What the task requires: Convert the records, from the line with "coordinates (988, 184)." through the end, into a JSON list of strings with one string per line, leaving out blank lines.

Data lines:

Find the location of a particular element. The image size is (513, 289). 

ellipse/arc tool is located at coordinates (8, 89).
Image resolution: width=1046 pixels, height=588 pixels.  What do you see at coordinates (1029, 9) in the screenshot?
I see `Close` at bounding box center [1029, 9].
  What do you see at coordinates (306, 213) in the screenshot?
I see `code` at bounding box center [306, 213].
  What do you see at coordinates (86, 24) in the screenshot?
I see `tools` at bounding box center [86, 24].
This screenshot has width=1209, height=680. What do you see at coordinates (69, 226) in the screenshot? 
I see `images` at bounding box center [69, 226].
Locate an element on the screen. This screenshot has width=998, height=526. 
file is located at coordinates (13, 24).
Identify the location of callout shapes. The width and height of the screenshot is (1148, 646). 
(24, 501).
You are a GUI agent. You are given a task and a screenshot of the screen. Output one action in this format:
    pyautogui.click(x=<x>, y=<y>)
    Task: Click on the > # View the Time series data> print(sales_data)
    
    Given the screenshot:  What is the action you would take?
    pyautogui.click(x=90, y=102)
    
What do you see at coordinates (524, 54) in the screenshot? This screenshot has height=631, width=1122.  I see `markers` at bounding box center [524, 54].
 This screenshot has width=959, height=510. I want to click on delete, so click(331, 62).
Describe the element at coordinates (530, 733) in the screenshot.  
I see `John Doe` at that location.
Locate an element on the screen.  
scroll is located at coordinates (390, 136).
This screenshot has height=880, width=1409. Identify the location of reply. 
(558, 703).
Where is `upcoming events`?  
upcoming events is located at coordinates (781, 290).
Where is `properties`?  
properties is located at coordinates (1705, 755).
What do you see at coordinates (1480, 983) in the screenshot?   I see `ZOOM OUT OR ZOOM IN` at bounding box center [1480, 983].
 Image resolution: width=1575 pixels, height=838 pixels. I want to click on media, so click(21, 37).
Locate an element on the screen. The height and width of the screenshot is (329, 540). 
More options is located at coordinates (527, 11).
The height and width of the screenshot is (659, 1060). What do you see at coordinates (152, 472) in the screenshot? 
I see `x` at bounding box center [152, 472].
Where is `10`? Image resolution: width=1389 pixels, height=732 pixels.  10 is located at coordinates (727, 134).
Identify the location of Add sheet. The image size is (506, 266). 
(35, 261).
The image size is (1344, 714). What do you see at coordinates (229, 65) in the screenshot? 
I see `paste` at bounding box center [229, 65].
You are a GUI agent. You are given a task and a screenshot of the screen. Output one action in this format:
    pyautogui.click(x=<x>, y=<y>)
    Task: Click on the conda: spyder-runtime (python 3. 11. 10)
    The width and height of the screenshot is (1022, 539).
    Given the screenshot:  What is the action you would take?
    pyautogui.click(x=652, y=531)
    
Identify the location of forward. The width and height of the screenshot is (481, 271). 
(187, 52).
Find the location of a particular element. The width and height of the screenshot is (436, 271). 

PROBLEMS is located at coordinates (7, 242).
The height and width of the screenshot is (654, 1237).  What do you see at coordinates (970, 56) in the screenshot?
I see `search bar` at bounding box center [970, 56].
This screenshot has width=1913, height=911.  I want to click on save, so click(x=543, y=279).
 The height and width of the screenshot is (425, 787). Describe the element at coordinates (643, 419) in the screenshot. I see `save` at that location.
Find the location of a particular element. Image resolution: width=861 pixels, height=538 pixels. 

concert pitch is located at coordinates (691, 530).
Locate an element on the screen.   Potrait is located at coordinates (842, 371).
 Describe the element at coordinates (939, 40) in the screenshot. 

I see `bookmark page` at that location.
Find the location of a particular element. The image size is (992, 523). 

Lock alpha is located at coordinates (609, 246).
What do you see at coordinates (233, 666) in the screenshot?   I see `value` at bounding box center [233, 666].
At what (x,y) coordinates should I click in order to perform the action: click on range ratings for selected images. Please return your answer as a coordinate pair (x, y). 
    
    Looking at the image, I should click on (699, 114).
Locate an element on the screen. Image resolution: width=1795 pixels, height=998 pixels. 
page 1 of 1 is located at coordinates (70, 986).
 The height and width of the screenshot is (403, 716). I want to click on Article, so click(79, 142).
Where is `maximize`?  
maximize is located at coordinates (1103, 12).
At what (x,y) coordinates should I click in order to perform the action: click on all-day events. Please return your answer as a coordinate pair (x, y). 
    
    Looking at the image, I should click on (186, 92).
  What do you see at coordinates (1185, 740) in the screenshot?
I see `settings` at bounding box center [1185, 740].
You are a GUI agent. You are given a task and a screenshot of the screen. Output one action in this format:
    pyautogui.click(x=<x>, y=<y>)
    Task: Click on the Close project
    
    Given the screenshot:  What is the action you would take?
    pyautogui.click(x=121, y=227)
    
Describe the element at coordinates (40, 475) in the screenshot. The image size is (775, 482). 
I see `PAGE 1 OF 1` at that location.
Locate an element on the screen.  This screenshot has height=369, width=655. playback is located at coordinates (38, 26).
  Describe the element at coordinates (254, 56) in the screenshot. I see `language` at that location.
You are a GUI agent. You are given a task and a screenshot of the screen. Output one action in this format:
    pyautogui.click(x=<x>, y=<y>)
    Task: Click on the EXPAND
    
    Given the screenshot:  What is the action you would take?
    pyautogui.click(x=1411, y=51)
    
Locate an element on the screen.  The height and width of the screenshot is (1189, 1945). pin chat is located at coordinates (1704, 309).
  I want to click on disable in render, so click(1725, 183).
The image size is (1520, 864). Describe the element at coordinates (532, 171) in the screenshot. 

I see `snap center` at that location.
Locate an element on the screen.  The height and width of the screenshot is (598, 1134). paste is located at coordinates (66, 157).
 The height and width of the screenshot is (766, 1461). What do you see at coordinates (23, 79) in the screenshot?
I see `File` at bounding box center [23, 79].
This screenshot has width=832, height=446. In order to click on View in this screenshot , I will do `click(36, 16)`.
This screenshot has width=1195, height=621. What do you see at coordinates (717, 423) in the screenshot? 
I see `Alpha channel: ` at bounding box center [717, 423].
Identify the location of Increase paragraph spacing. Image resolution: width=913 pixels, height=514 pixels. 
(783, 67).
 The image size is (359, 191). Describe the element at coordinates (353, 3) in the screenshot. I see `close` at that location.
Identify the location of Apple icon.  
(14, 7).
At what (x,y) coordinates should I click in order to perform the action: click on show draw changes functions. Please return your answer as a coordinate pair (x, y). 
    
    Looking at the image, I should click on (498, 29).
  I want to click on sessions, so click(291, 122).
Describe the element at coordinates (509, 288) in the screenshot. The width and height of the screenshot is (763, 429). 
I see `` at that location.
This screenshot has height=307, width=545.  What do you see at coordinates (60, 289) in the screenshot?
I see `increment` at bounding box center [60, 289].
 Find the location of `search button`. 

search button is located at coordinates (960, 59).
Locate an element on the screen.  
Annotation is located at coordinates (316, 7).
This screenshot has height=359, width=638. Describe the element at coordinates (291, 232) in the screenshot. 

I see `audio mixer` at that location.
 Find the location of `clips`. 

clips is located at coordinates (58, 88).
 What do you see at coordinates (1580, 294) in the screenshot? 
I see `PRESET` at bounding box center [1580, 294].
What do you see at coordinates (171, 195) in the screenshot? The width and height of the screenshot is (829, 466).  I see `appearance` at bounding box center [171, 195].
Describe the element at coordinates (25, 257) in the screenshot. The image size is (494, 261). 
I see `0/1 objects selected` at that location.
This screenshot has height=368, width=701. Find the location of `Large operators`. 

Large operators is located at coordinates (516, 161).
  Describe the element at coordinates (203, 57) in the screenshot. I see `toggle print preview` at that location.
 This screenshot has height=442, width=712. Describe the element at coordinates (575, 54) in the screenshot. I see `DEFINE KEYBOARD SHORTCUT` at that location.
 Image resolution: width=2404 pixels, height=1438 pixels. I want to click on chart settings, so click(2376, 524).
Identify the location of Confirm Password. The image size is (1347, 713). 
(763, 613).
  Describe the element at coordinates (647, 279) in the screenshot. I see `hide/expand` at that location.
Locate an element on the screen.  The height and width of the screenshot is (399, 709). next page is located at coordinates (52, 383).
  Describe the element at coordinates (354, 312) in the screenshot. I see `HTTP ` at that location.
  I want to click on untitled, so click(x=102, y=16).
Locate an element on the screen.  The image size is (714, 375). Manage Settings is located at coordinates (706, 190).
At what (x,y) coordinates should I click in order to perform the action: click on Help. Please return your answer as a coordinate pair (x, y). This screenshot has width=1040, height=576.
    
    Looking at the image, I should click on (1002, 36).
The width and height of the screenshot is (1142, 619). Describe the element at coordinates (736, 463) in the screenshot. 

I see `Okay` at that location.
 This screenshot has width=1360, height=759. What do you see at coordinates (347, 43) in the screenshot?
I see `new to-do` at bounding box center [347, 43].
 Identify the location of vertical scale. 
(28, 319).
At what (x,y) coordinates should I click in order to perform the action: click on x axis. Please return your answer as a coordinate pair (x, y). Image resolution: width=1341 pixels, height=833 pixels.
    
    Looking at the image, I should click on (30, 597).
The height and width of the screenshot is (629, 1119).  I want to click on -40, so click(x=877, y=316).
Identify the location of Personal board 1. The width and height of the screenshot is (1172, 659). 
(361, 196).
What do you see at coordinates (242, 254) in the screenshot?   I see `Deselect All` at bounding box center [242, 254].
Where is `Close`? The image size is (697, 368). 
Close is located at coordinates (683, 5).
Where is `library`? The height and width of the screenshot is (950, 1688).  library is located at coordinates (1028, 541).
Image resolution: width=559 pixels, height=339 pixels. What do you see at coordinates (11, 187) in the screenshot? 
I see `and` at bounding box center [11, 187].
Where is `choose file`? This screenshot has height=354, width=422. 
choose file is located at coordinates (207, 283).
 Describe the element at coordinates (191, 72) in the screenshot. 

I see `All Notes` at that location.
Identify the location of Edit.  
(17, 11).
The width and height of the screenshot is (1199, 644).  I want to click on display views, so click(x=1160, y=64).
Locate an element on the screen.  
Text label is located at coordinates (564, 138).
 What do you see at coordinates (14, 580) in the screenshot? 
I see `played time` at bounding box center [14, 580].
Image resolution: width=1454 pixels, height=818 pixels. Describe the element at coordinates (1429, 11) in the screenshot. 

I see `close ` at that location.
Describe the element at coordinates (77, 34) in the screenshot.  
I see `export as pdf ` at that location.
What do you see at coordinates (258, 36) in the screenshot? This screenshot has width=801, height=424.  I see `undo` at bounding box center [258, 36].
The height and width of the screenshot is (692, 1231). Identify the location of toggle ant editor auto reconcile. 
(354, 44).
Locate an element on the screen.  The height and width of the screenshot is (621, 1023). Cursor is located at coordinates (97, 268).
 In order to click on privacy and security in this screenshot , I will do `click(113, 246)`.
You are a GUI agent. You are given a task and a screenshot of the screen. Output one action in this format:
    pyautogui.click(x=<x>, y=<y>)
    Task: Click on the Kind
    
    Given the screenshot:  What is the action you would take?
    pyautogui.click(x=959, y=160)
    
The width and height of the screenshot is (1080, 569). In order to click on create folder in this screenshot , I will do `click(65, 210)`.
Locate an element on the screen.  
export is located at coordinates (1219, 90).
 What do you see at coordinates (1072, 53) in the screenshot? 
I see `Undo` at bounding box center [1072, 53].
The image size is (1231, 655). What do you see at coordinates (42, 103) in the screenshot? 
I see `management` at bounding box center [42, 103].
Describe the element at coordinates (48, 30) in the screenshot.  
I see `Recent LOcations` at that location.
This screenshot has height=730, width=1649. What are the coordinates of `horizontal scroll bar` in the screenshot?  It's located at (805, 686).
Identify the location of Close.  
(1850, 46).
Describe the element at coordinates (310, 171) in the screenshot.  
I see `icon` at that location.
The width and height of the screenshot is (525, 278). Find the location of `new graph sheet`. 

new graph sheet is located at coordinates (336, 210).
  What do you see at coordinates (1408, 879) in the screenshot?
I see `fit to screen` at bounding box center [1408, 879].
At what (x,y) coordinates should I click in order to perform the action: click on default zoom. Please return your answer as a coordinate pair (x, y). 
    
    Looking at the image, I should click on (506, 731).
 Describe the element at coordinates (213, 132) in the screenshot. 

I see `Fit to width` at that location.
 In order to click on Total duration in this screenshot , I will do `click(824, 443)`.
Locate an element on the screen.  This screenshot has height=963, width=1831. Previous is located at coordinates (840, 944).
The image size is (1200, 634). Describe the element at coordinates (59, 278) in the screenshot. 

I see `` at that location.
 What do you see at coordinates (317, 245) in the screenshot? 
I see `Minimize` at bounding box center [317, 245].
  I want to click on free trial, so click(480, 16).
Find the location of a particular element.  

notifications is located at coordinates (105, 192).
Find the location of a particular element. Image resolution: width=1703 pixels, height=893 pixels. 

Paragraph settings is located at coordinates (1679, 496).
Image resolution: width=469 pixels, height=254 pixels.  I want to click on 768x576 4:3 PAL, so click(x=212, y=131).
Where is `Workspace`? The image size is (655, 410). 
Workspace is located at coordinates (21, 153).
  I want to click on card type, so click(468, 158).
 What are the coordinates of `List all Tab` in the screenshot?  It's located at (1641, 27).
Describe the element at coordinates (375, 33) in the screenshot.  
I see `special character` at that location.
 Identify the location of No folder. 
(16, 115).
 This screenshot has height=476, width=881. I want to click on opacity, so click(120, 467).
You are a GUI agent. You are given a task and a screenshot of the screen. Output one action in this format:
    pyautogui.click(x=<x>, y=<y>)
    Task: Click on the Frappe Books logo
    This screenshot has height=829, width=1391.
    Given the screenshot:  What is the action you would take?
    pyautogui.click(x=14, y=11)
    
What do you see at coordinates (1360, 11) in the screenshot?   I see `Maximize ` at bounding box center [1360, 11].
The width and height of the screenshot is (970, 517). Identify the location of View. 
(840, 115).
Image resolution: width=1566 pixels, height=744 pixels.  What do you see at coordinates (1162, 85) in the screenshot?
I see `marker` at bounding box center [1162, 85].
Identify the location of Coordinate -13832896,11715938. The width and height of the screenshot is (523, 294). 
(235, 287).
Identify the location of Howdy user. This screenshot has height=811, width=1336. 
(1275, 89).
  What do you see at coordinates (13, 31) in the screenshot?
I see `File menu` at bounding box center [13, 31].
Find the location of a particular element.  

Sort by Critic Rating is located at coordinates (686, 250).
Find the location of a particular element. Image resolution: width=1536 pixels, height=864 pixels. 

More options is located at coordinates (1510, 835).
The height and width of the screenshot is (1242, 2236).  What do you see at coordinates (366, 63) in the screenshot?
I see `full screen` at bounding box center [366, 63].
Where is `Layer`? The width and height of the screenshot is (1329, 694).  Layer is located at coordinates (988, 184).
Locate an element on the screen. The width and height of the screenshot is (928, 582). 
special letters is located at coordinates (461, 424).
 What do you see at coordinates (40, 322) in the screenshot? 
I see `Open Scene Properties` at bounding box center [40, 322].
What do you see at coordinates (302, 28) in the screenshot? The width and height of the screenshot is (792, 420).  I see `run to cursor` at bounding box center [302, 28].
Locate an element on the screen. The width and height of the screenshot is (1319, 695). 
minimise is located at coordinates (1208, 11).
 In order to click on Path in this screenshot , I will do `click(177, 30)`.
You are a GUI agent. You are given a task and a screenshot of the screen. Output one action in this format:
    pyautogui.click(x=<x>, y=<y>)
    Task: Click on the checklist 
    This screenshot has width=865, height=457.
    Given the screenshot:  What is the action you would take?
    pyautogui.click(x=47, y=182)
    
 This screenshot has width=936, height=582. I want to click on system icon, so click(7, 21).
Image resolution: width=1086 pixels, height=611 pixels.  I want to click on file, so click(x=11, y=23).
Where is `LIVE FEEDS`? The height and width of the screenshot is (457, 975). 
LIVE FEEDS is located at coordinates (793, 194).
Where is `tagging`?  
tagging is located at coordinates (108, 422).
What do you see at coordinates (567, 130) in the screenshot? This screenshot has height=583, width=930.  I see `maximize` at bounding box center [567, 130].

Written solution:
[
  "Where is `Layer`? The width and height of the screenshot is (1329, 694).  Layer is located at coordinates (988, 184).",
  "Locate an element on the screen. The width and height of the screenshot is (928, 582). ",
  "special letters is located at coordinates (461, 424).",
  " What do you see at coordinates (40, 322) in the screenshot? ",
  "I see `Open Scene Properties` at bounding box center [40, 322].",
  "What do you see at coordinates (302, 28) in the screenshot? The width and height of the screenshot is (792, 420).  I see `run to cursor` at bounding box center [302, 28].",
  "Locate an element on the screen. The width and height of the screenshot is (1319, 695). ",
  "minimise is located at coordinates (1208, 11).",
  " In order to click on Path in this screenshot , I will do `click(177, 30)`.",
  "You are a GUI agent. You are given a task and a screenshot of the screen. Output one action in this format:",
  "    pyautogui.click(x=<x>, y=<y>)",
  "    Task: Click on the checklist ",
  "    This screenshot has width=865, height=457.",
  "    Given the screenshot:  What is the action you would take?",
  "    pyautogui.click(x=47, y=182)",
  " This screenshot has width=936, height=582. I want to click on system icon, so click(7, 21).",
  "Image resolution: width=1086 pixels, height=611 pixels.  I want to click on file, so click(x=11, y=23).",
  "Where is `LIVE FEEDS`? The height and width of the screenshot is (457, 975). ",
  "LIVE FEEDS is located at coordinates (793, 194).",
  "Where is `tagging`?  ",
  "tagging is located at coordinates (108, 422).",
  "What do you see at coordinates (567, 130) in the screenshot? This screenshot has height=583, width=930.  I see `maximize` at bounding box center [567, 130]."
]